I think the problem is that I care a lot about everything. I care a lot about my dog. I care a lot about my landlord’s dog and the dog I passed in my car the other day. I care that someone on Twitter seems to be having a really bad life because she just says negative things all the time and I want to talk to her about what that’s going to cost her. I cry about every sad commercial and trashy human interest story and when someone wins the Super Bowl. I once cried because I read a Wikipedia entry about a fictional character whose dad died right as they were starting to mend their father/son relationship.
You just can’t attach yourself to such transient things. They will rip free as they pass and Ouch! Isn’t that the definition of crazy? Not adapting and changing something when things suck? So how do you go about the business of getting a thicker skin? What is the proper method for lowering your level of general life empathy?

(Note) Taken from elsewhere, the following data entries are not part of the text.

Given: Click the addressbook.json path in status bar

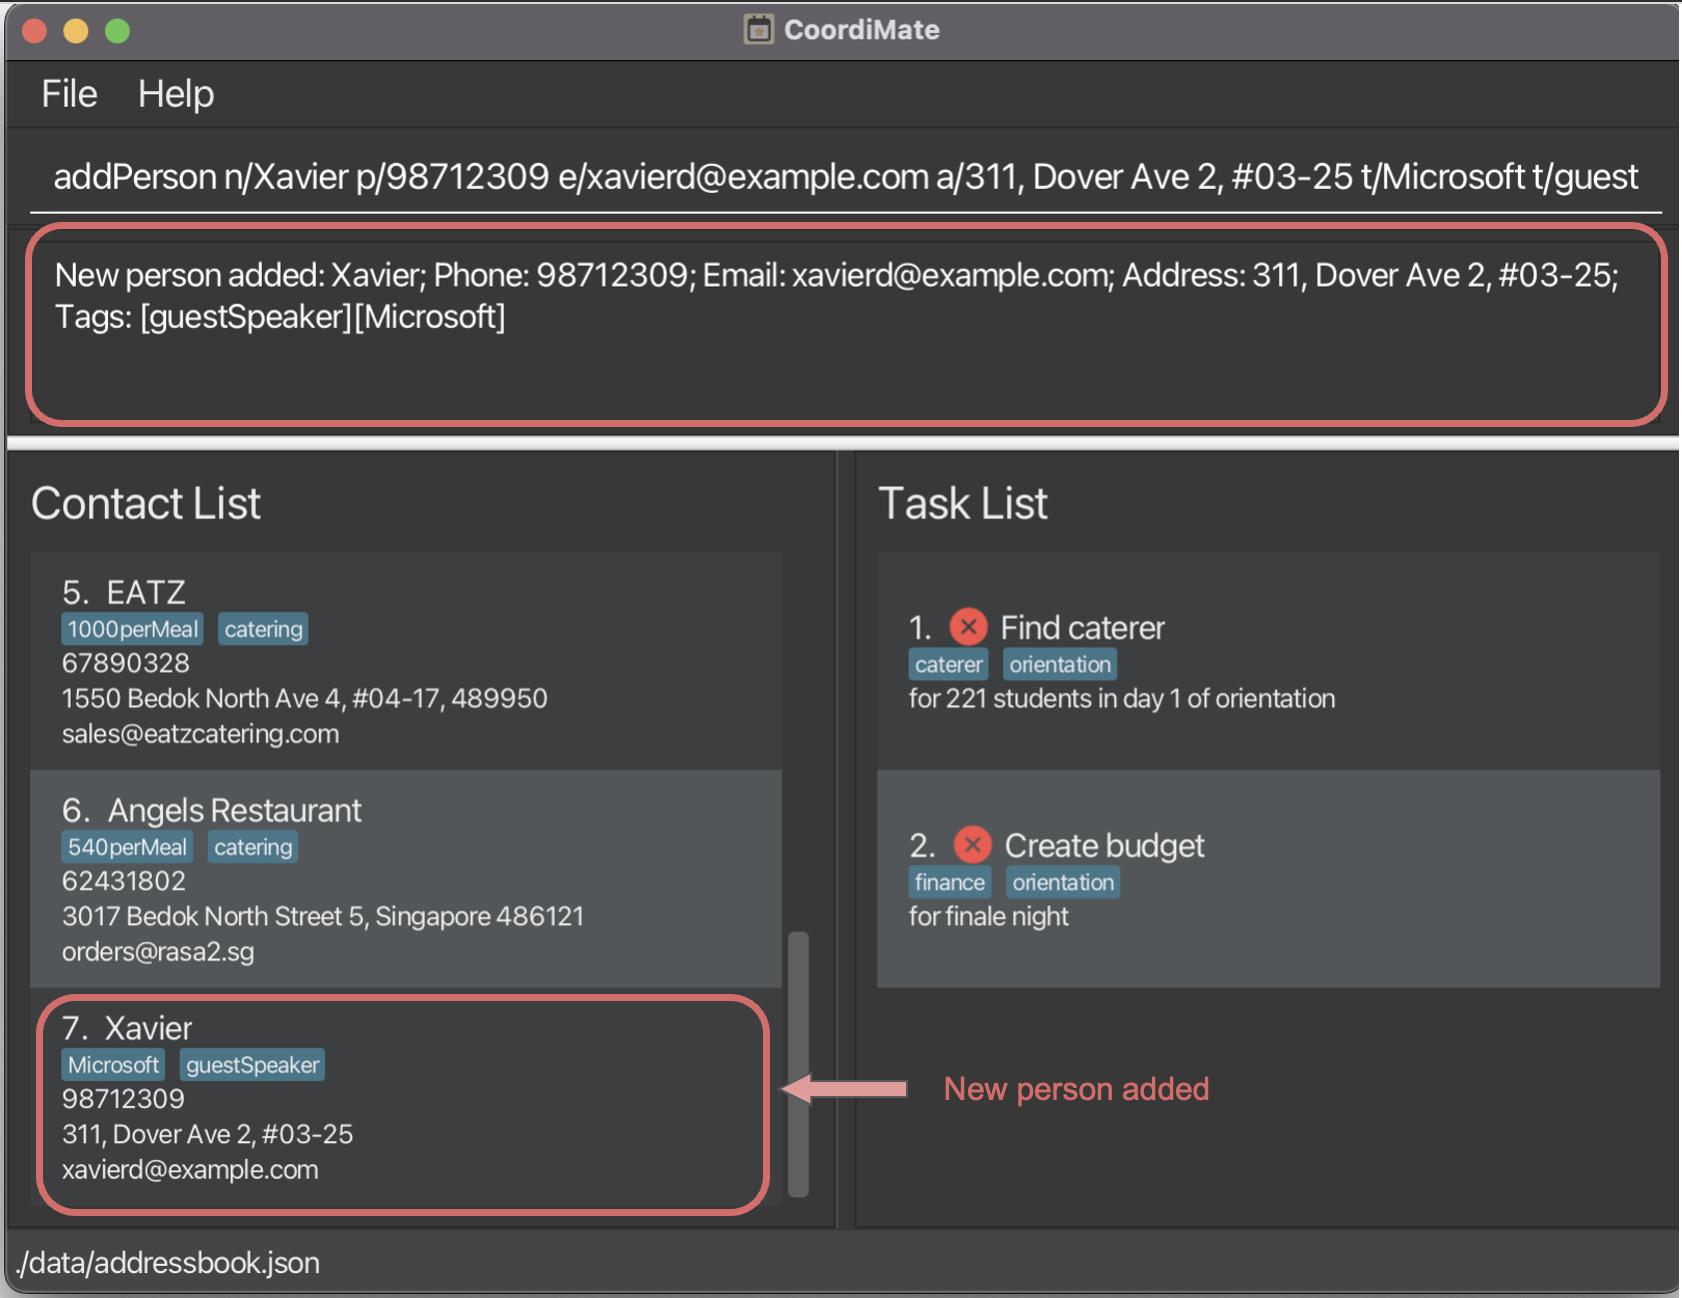Looking at the screenshot, I should click(168, 1263).
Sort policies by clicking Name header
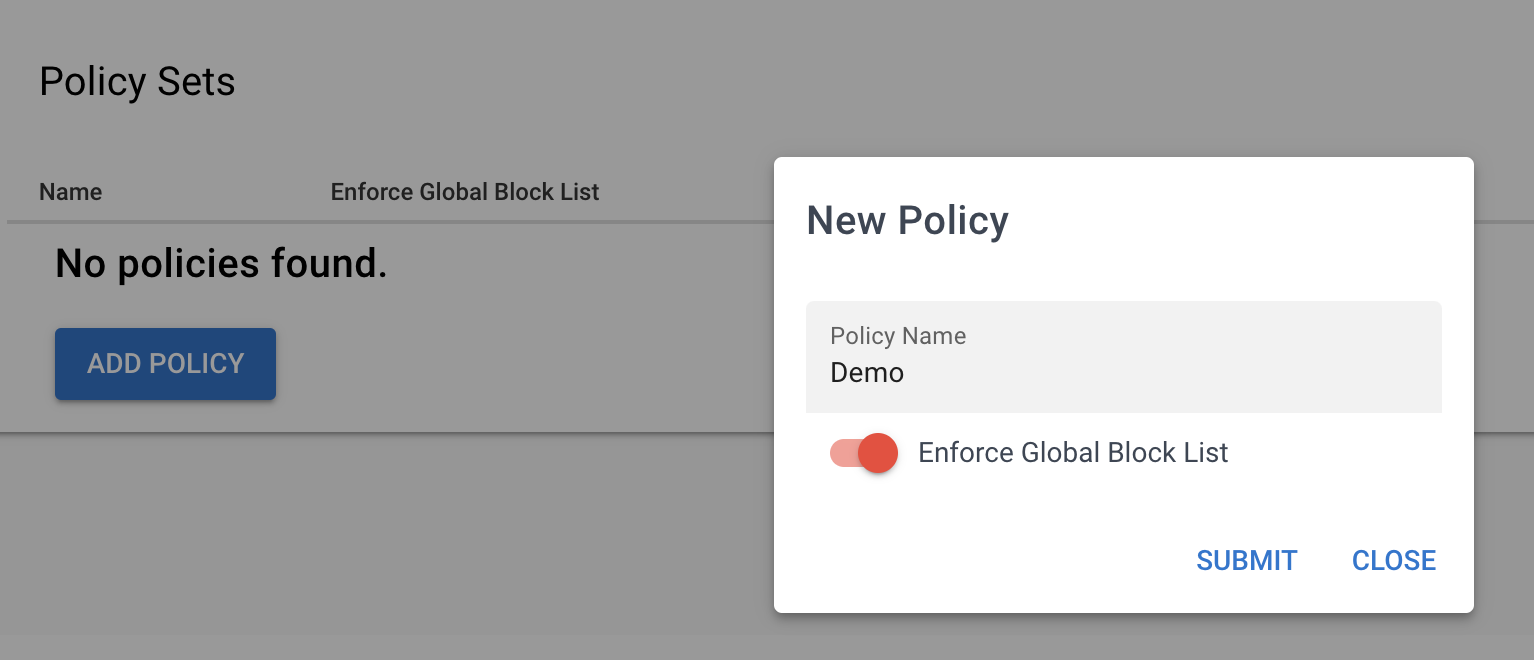The image size is (1534, 660). (70, 191)
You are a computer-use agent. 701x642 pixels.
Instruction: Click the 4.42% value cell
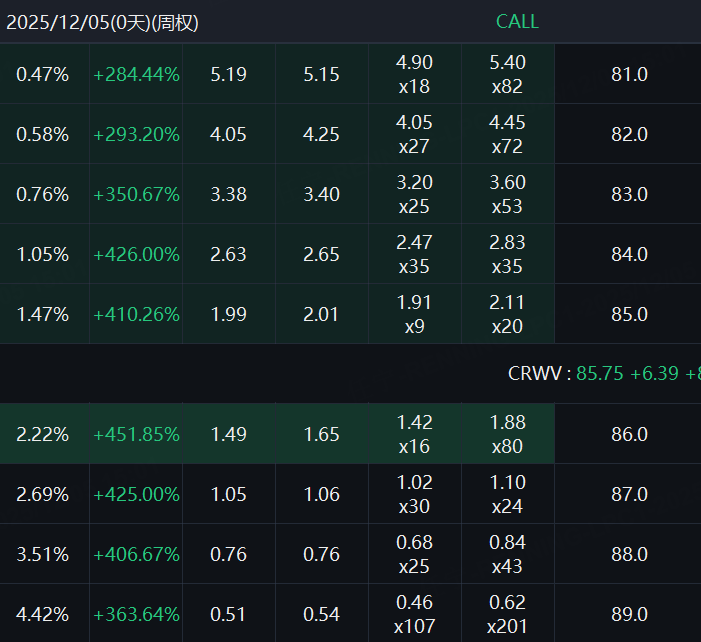[43, 614]
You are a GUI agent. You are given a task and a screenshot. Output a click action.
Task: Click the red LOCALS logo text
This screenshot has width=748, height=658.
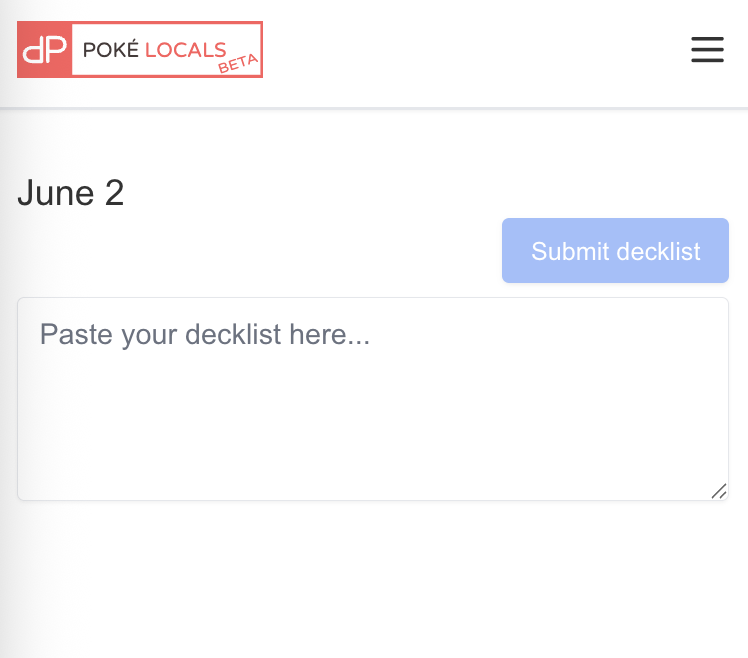[186, 50]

Sometimes it helps to have a hand to hold in the darkness. Like, if you are in a relationship and you can come home at night and have a lil bunker from the storms going on outside. But too often relationships are the source of stress themselves. So it’s a nonsexual, nonromantic thing. We just exist together at night.
A Ritual to Read to Each Other
by William Stafford
If you don’t know the kind of person I am
and I don’t know the kind of person you are
a pattern that others made may prevail in the
world
and following the wrong god home we may
miss our star.
For there is many a small betrayal in the mind,
a shrug that lets the fragile sequence break
sending with shouts the horrible errors of
childhood
storming out to play through the broken dike.
And as elephants parade holding each
elephant’s tail,
but if one wanders the circus won’t find the
park,
I call it cruel and maybe the root of all cruelty
to know what occurs but not recognize the fact.
And so I appeal to a voice, to something
shadowy,
a remote important region in all who talk:
though we could fool each other, we should
consider—
lest the parade of our mutual life get lost in the
dark.
For it is important that awake people be awake,
or a breaking line may discourage them back to
sleep;
the signals we give—yes or no, or maybe—
should be clear: the darkness around us is deep.